Another chapter in the life of Jen has come to close and another one has begun; this has happened before. Before and After I Moved Out, Before and After Gabe, Before and After Nanaimo/BC, Before and After Living w my Inlaws, and now Before and After Having my Thyroid Out.
Surgery was last Wednesday and despite a slightly late start went about as well as can be expected. I was awake and not-sore enough to have some company that night from Ryan and the kids, my aunt (who was also a nurse on my floor) and my sister and neice. The less said of the night spent at the hospital after that the better; who can be expected to rest and recuperate when you have a nurse coming in every 2-4 hours to check your vitals or a 6:30am blood test? Still, I shouldn't see any bills so I can't really complain. Yay Canadian healthcare!
I've been started on a calcium supplement, a synthetic thyroid replacement and a third one that, from what I understand, boosts both of those things. My follow up appointment with the endocronologist is Thursday and then it's back to Sudbury on the weekend (with Gabe, finally!) and go from there. After a lifetime of being Healthy I now face the very real threat of not being able to live well or long without these medications. It is a very strange feeling. I forgot one dose of my calcium one night and woke up the next morning with tingly face, hands and arms. Despite taking all of the rest of my meds on time for the remainder of the day I still felt out of sorts and tingly for hours. In case of Zombie Apocalypse, I don't think I'm going to make it any more.

■ **SUPPLIED INFORMATION**:
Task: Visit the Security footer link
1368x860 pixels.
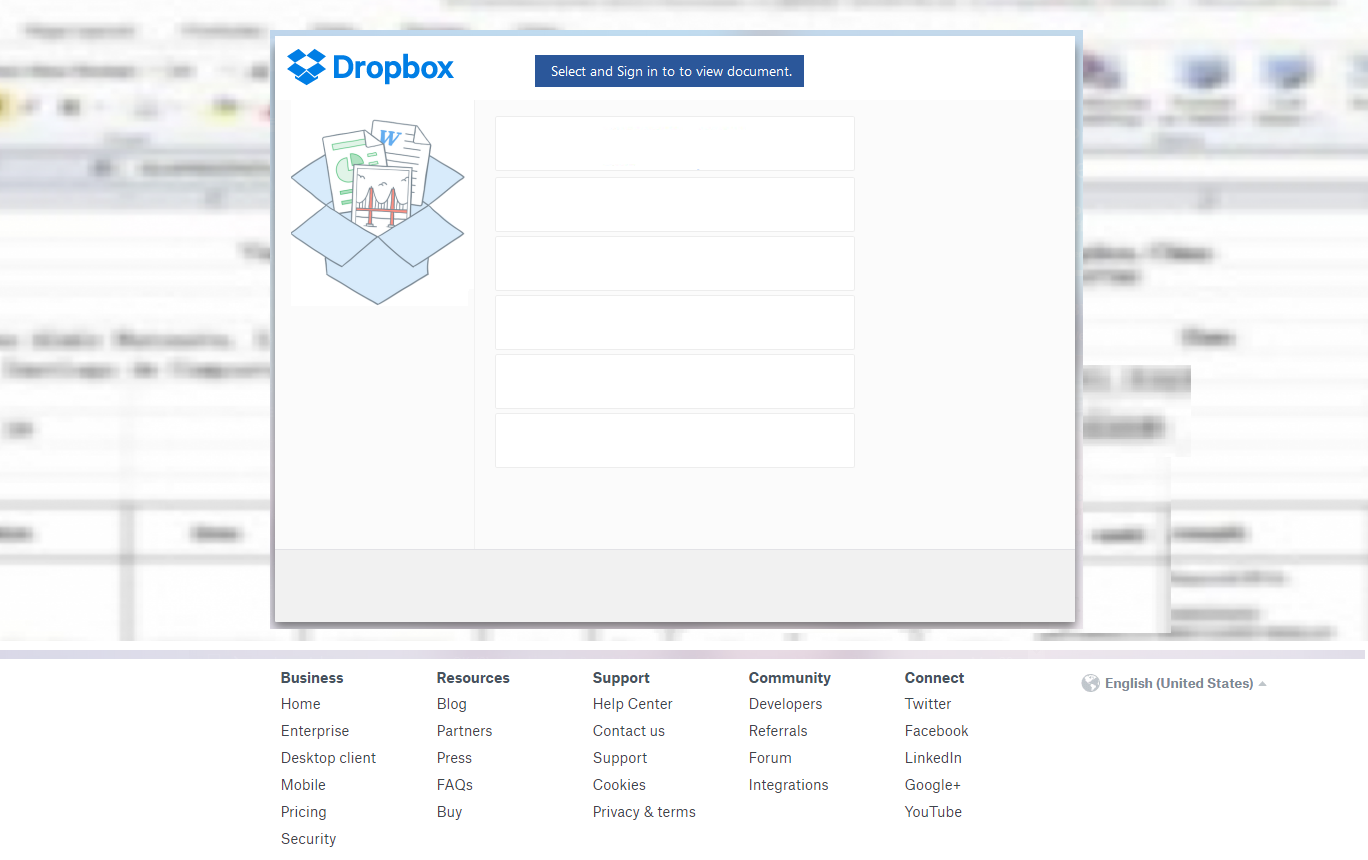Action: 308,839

==

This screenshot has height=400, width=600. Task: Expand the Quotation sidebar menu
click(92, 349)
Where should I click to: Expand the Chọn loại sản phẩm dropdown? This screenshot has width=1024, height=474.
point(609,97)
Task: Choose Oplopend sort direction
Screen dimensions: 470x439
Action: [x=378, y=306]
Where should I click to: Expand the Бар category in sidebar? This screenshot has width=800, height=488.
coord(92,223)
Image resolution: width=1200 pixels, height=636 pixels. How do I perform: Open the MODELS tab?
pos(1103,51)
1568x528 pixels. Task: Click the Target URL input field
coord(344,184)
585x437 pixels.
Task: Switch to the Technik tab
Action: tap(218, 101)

■ **EXERCISE 1**:
Answer the following about the post on thyroid surgery:
(a) On what day of the week did the surgery take place?
(b) To what city does the writer plan to return on the weekend, and with whom?
(c) What symptoms did the writer wake up with after forgetting one night's dose of calcium?
■ **EXERCISE 2**: Pick up the post about thyroid surgery after its final sentence and continue it.

■ **ANSWER BOX 1**:
(a) Wednesday.
(b) Sudbury, with Gabe.
(c) A tingly face, hands and arms.

■ **ANSWER BOX 2**:
After Having My Thyroid Out is also a time for scarves. I had two ready to go and my mom in law gave me another one; now I have blue and white, pink and silver, and purple and silver. The scar along my neck looks pretty grisly even with steri-tape hiding half of it, and it's a lot longer than I was expecting. I'm not used to wearing scars where people can see them and my throat is numb in a very wide area as well. For the next little while I'll be covering up; even Katherine prefers it and I'm sure I'll get tired explaining to people what happened. Though my dad suggested that I make up a nice story, or just say "He lost." and smile.
In any case, now we're in the After part of another chapter and it's time for adjusting, processing and adapting. At Thursday's appointment we find out what exactly I had taken out of my throat-hopefully not cancer but we'll see. I've heard from a few people, nurses and a friend's mom, that compared to other types of cancer, thyroid is one of the easiest to beat because it doesn't spread. So yay? I guess? Then again, if I took my thyroid out for nothing I'm going to be a bit pissed to be on meds for the rest of my life for no good reason. It was a perfectly good organ that was taking care of me and now it's gone. I'm already finding my appetite is non-existant and that even missing one dose of something will throw off my day; there's a lifetime of this ahead? Could be worse I guess.